There are any number of "pairs" which we can use to discuss people. Many an old joke begins with the words "there are two kind of people in the world..." And part of the humor is based on the truth of it. One of the places where those binary divisions occur is in religion. A fundamental one, for Judaeo-Christian believers has to do with the status of the Jews. The problem (dilemma, bone of contention) is the statement: The Jews are the Chosen People. In my seminary days this was called "the scandal of particularity." In other words, most of us get skittish when God is identified with a specific choice (as opposed to generalities). The concept of a "chosen" people is hard for Americans to accept. We like "everyone" language so we say, "the Jews are chosen, but so is everyone else." Americans tend to redefine terms to make things fit in an inclusive blanket. In reaction to that, there is an exclusivist party which embraces the opposite stand. Now most of the latter group would also think that "The Chosen People" i.e. Jews have been replaced. But the replacement group (Christians, as specifically defined by the person advocating the position) is every bit as chosen (many like the word "election" meaning pre-ordained, chosen before time, decided on long ago before things got started). It is rare that believers in a "chosen" group do not also include themselves as "the chosen."
One common assumption is the idea that the Jews (Chosen People) have a special place in God's economy of salvation (fancy way of saying, "the way God sets things right"). This special status is generally understood as privilege. Now some of that comes from the (American) cultural inclination to see things in terms of class warfare. Privelege is in the eye of the beholder (listen to how the upper and lower classes, or their political advocates, talk about each other). In fact, assumptions are a direct result of "the eye of the beholder." Our lenses through which we see the world is a function of assumptions.

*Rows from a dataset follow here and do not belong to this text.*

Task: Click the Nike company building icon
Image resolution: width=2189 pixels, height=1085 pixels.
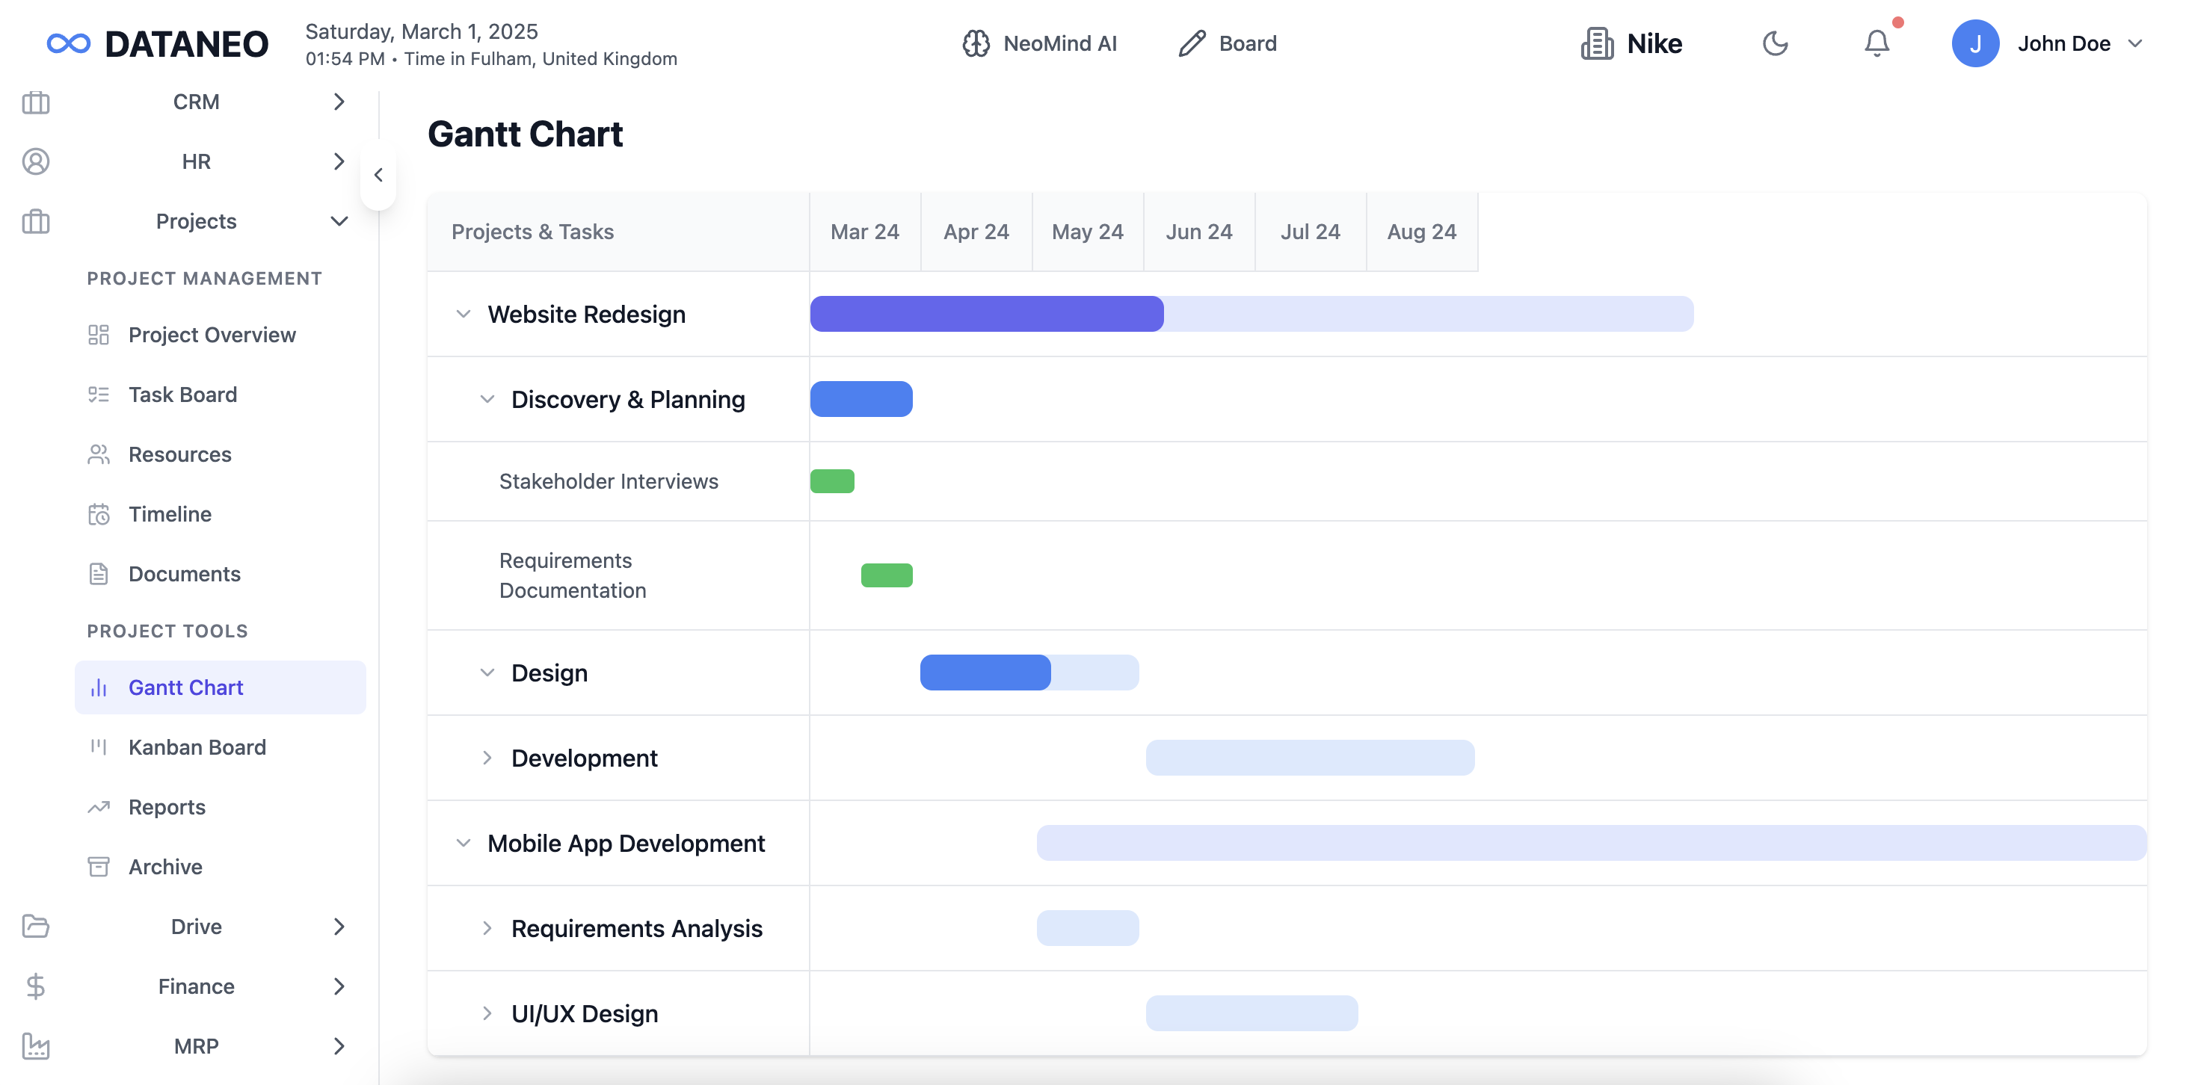Action: click(1597, 43)

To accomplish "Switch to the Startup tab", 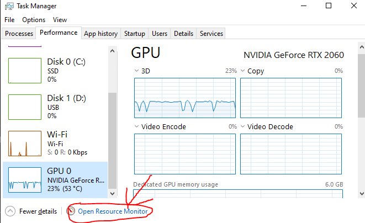I will pyautogui.click(x=135, y=34).
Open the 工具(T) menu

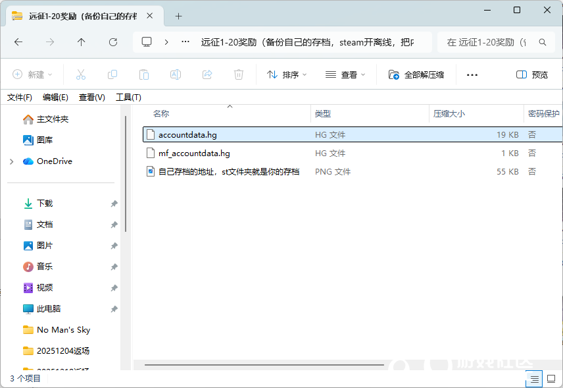click(x=129, y=97)

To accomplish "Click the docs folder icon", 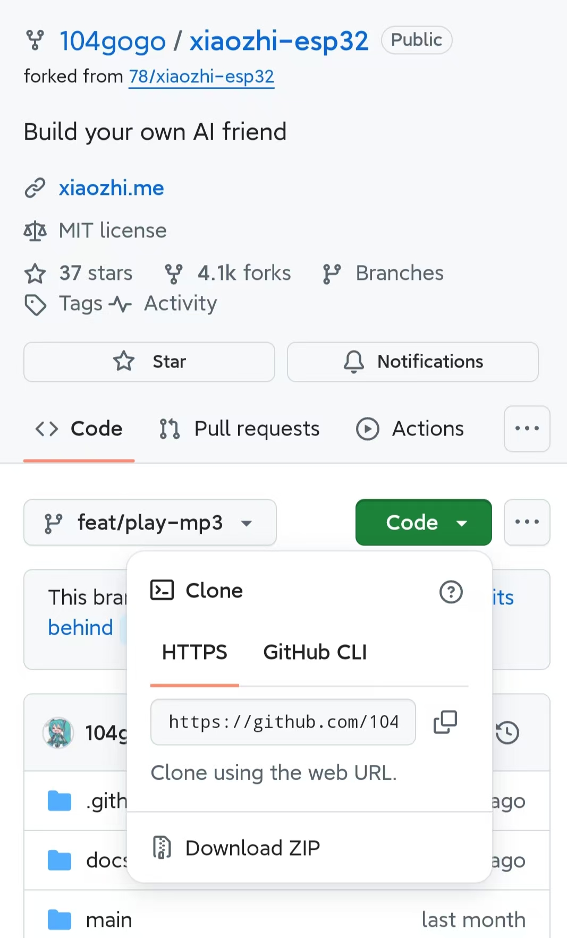I will coord(59,860).
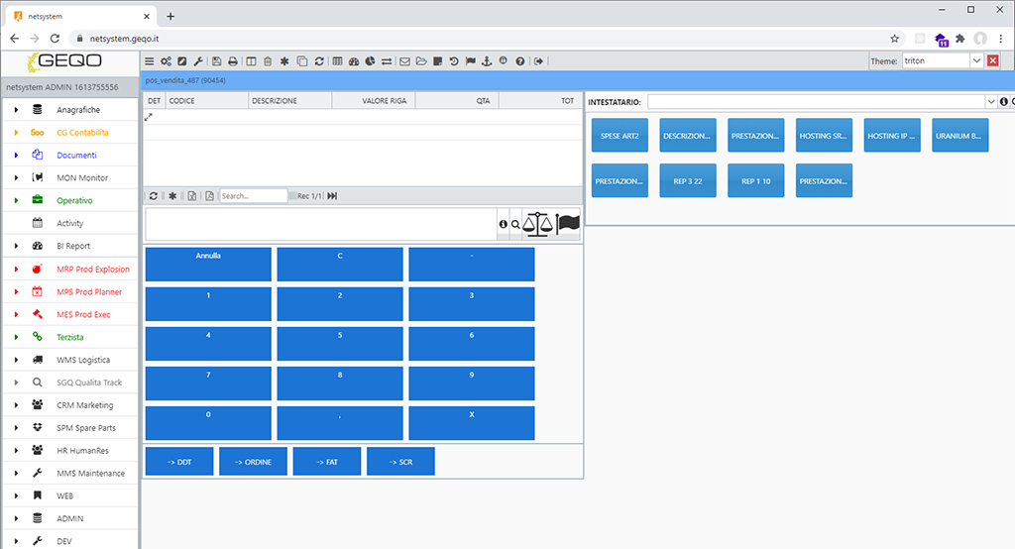Open WMS Logistica in the sidebar
1015x549 pixels.
(x=83, y=360)
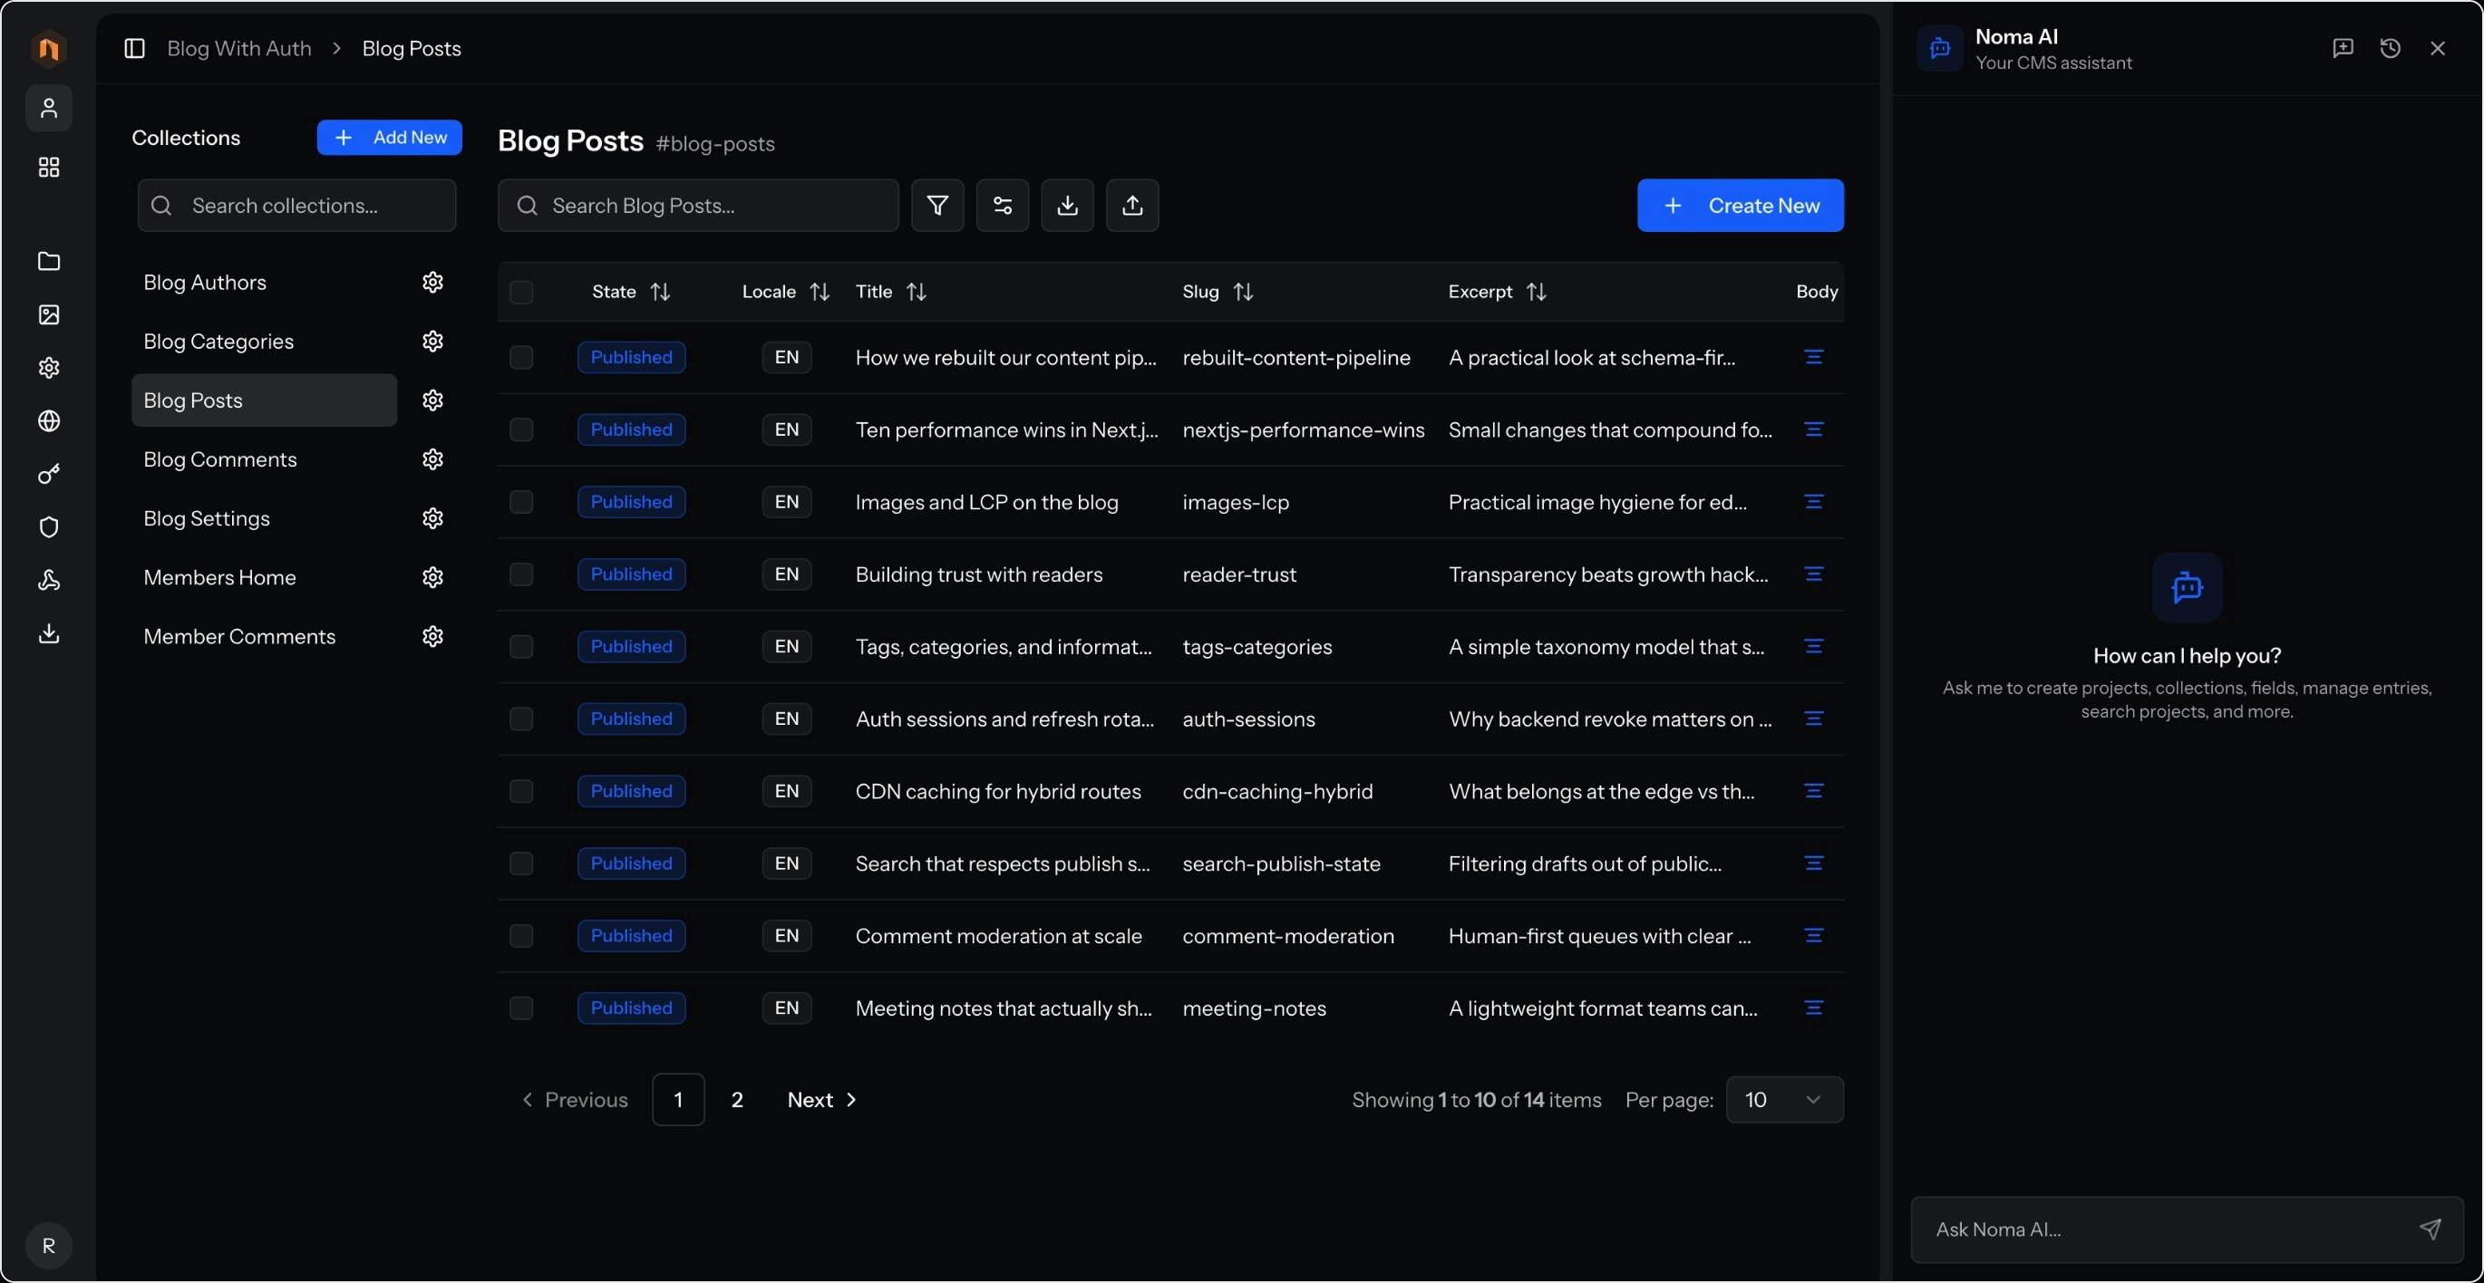
Task: Tick the checkbox for the meeting-notes post
Action: pos(521,1008)
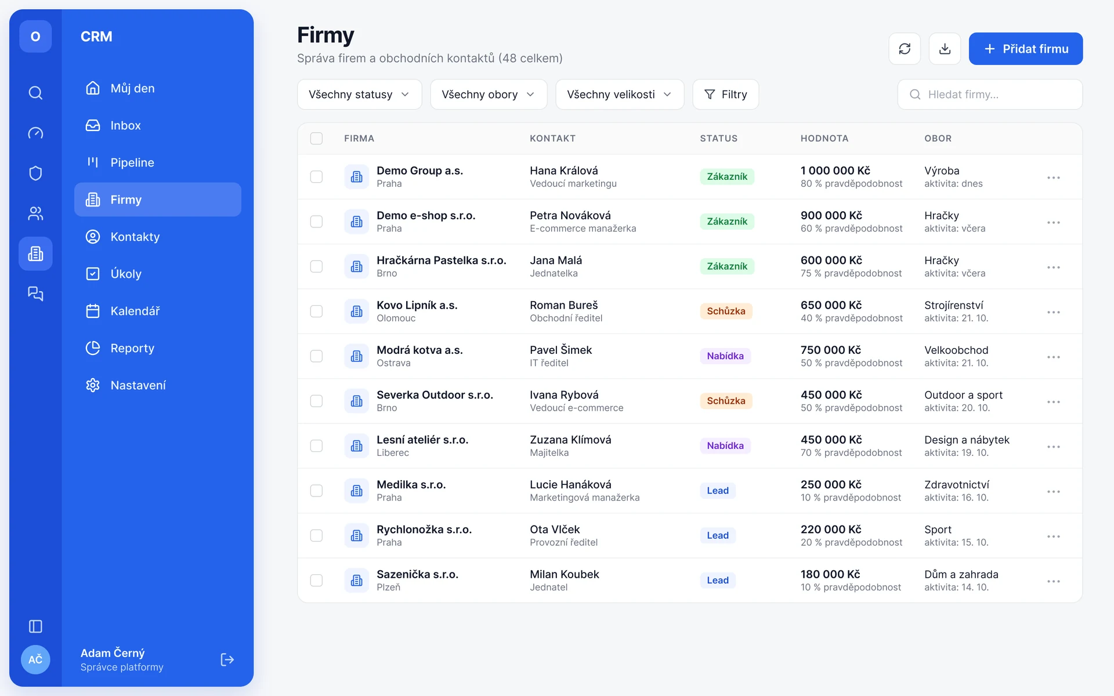Image resolution: width=1114 pixels, height=696 pixels.
Task: Open the speedometer dashboard rail icon
Action: point(35,133)
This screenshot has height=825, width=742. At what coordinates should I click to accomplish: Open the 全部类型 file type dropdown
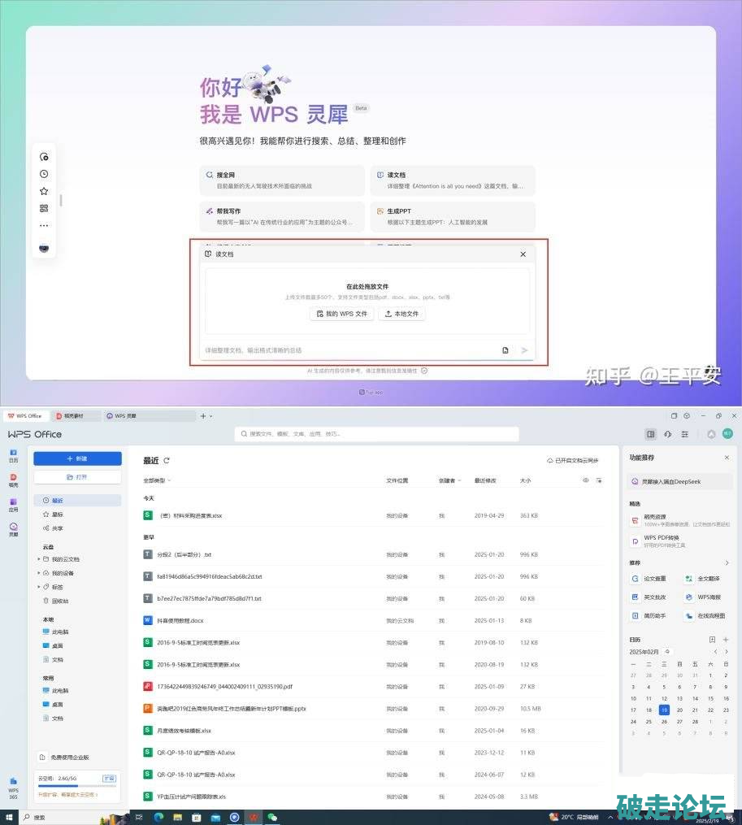click(158, 480)

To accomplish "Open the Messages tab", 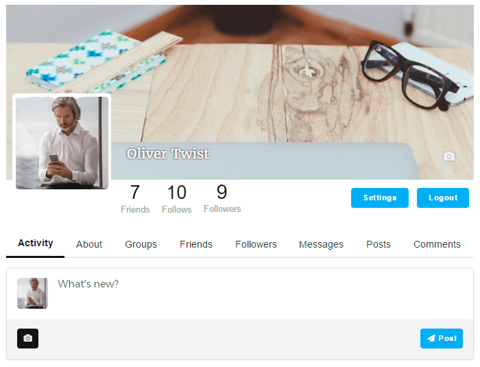I will coord(321,244).
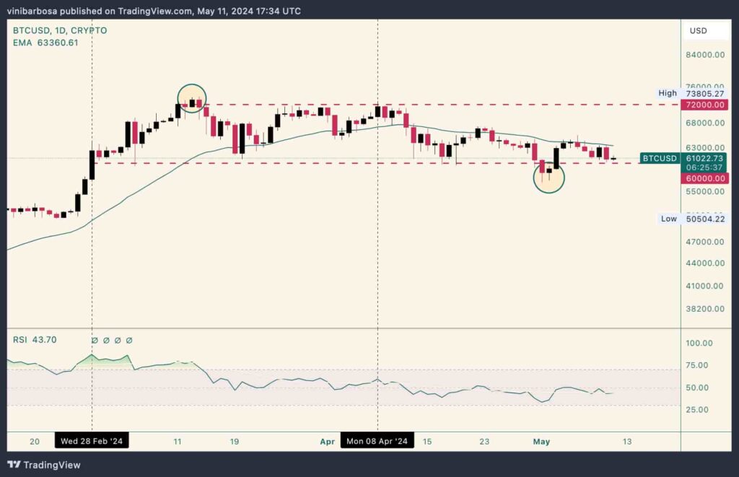
Task: Click the 84000.00 price axis label
Action: click(x=704, y=55)
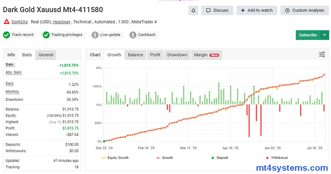The image size is (331, 174).
Task: Click the notification bell icon
Action: click(193, 10)
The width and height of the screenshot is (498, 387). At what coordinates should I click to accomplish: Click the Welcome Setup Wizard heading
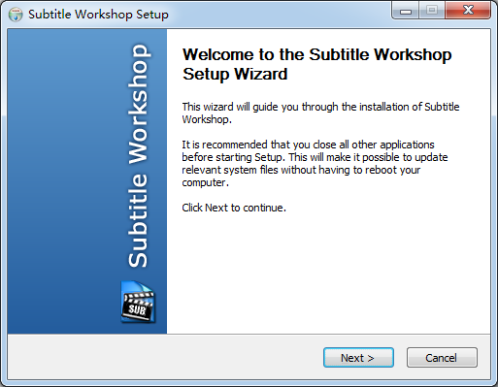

It is with all this in mind that I stumbled across Numbers 15:13ff. Although I know better, I am still surprised by the instances in the Ancient Covenant Text of the Jews which do not neatly fit into a two tiered universe (us and them). A brief quotation, as regards sacrifice. "As you (Jew) will do so he (alien) shall do. You, congregation (God's people), and the resident alien have one law, an eternal law, through your generations: It will be the same for you and for the alien in front of YHWH. You and the aline who resides with you shall have one instruction and one judgment. [TORAH, translated and commentary by Richard Friedman] Friedman's comment, "Israelites are no priveleged over anyone else.]
The Jews are chosen, indeed, but chosen to mission. As Jesus told them (He spoke to Jews, remember?) "You are the light of the world." That missionary work, to be God's light is fundamental to identity. As such, being chosen is chosen for mission, not status. Jesus makes clear that the servant status of Chosen Ones is not privelege it is self gift.
Unfortunately, there are two kind of people in the world, the ones who think we are chosen for honor and privelege and the ones who think we are chosen to loving service. The question, which one are you (am I)?
Ah ha!! The problem isn't that there are, clearly, two kinds of people in the world. The problem is that we all say "I'm glad I'm not your kind of people."